Records for this exercise:
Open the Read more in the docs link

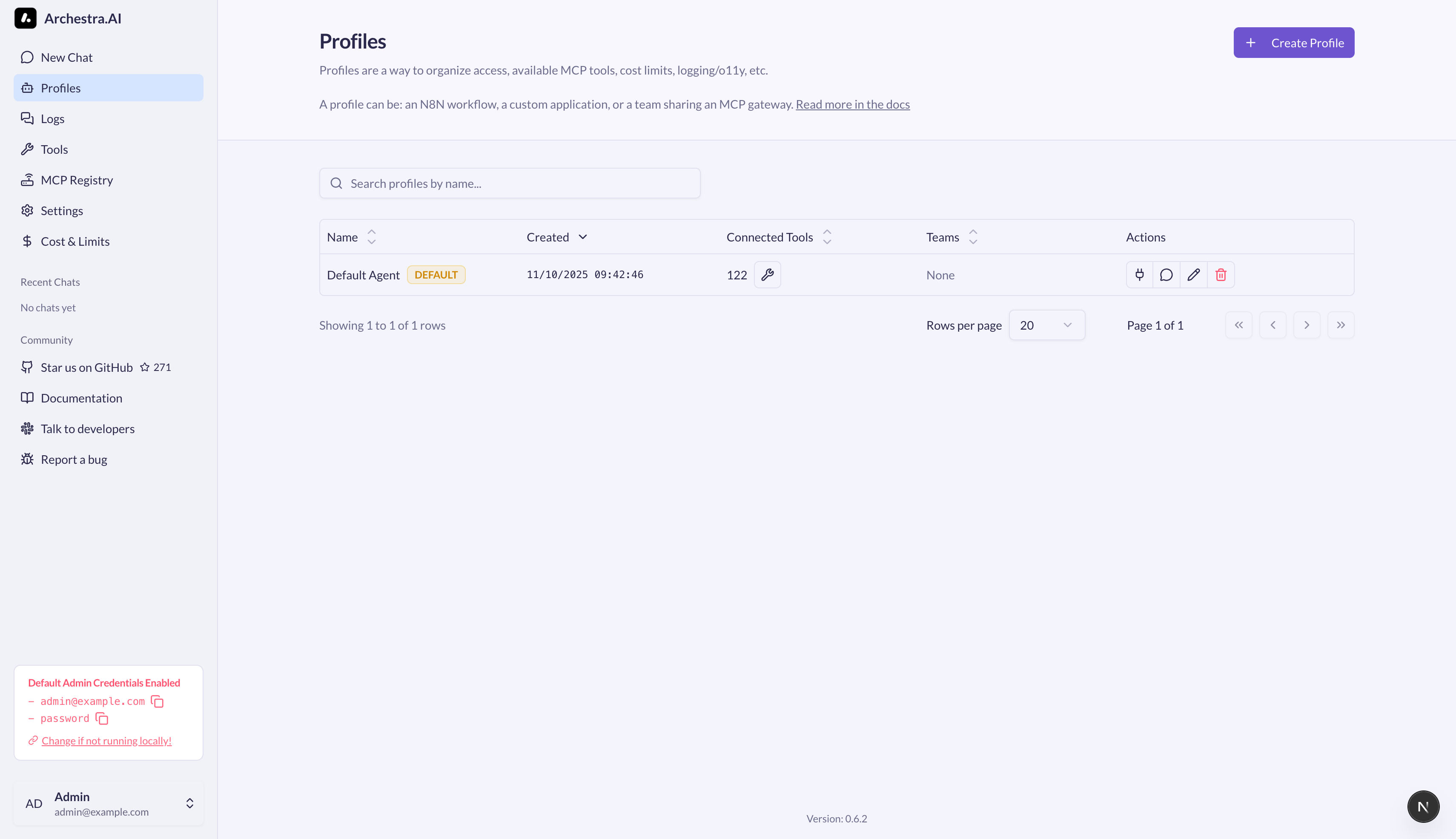pos(852,104)
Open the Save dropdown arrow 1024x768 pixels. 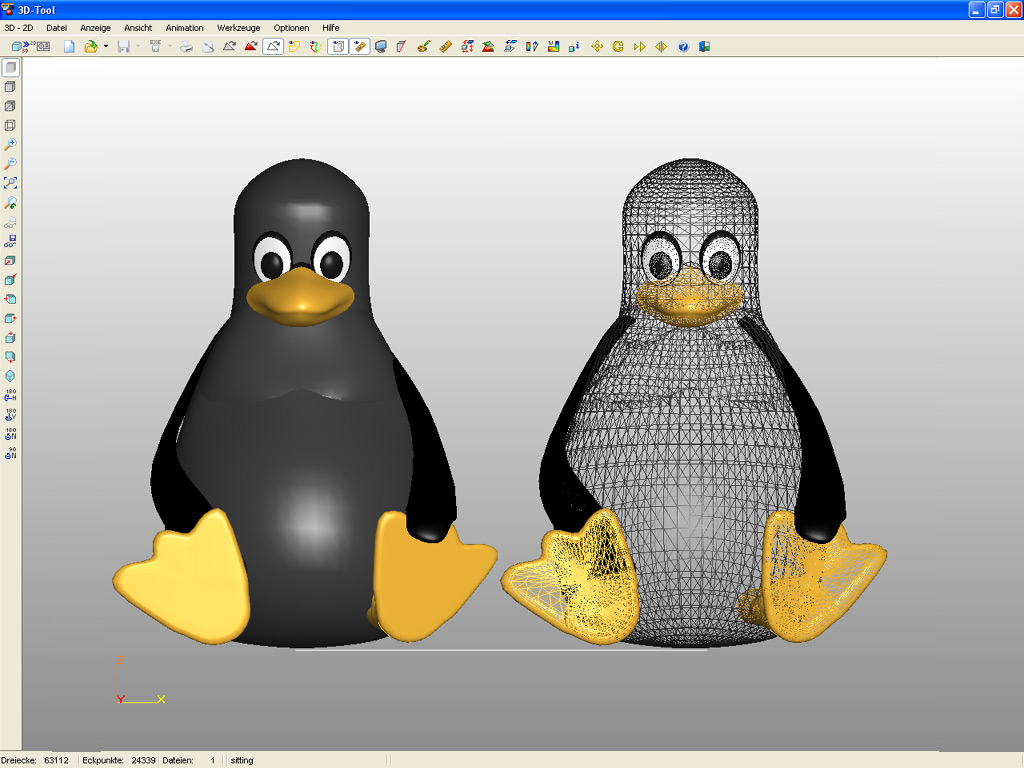(137, 46)
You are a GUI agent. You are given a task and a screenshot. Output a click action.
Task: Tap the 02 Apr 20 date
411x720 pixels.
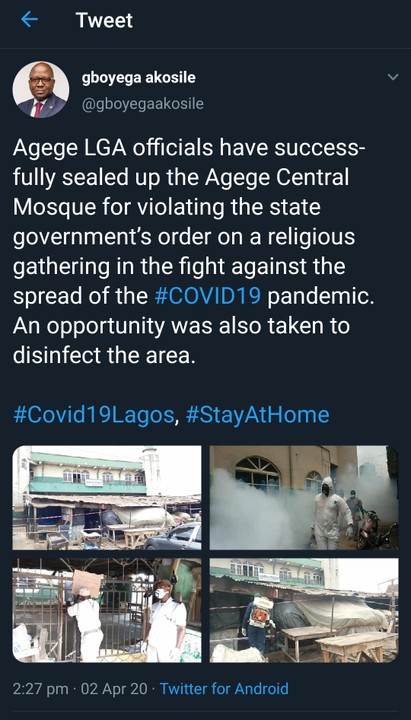click(114, 689)
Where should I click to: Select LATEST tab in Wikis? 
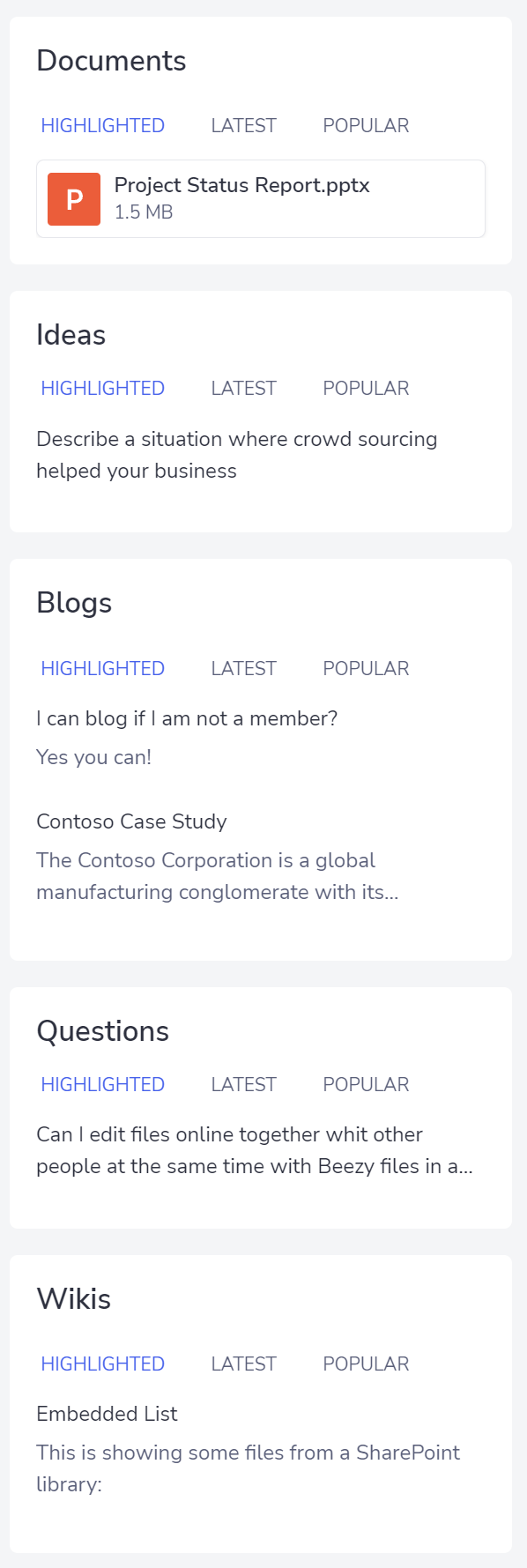(x=244, y=1364)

Your instructions: Starting with the line that contains "411x720 pixels.", reproduce every line down to the end of the listing above, both endpoints included. Pictures stay out.

Written solution:
411x720 pixels.
click(114, 689)
Where should I click to: Select LATEST tab in Wikis? 
(x=244, y=1364)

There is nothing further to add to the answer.